** START RECORD EXCERPTS **

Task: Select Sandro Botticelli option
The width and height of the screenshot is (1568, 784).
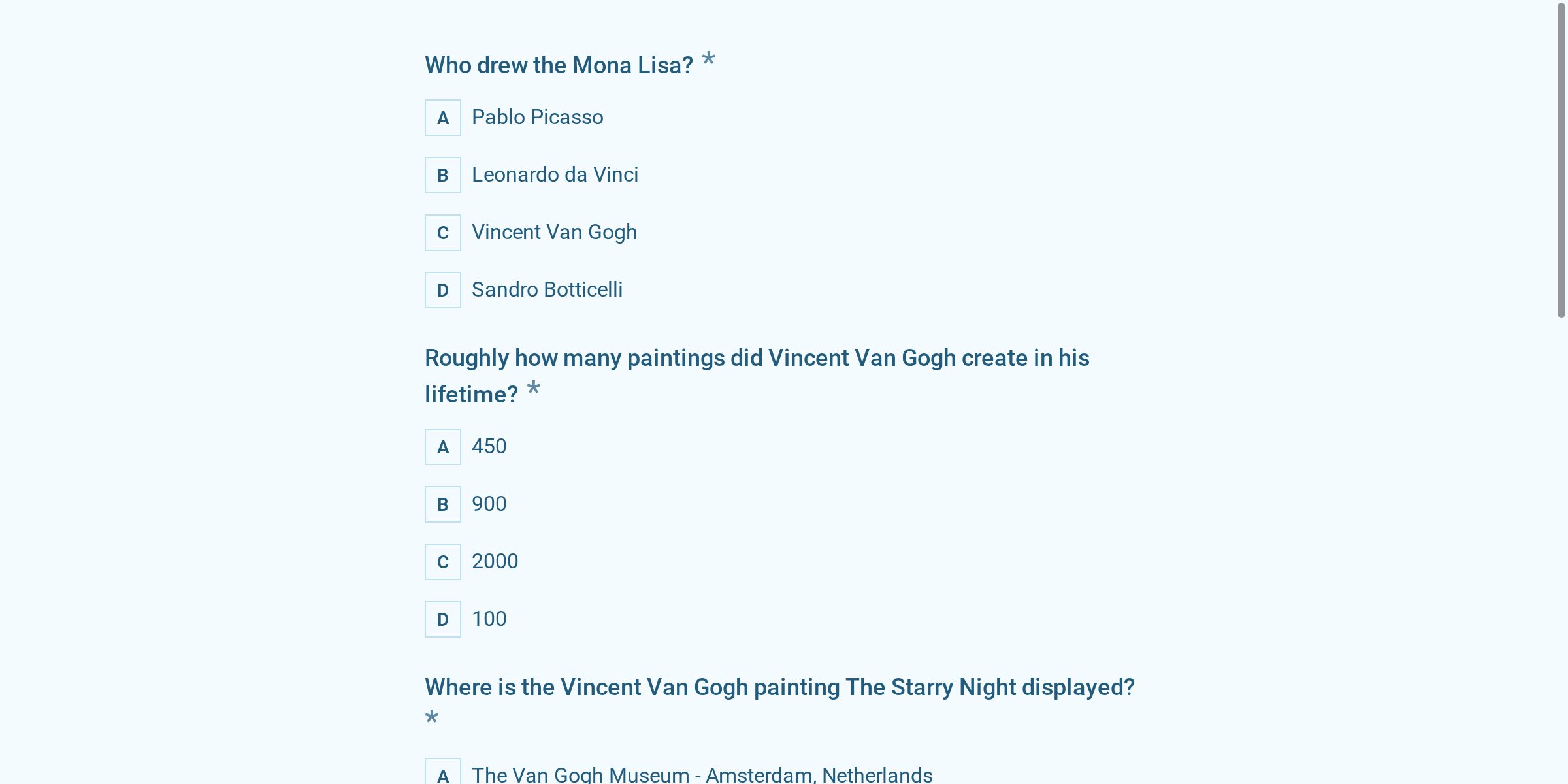Action: 547,290
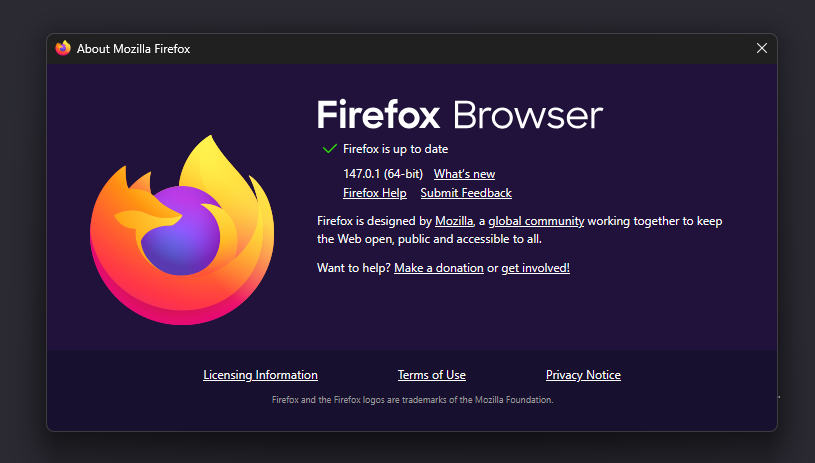This screenshot has width=815, height=463.
Task: Open the What's new link
Action: (x=464, y=174)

** END RECORD EXCERPTS **

THE REQUEST:
Count the lines above that contain the string "Task". Reply with the number alone.

IN RESPONSE:
2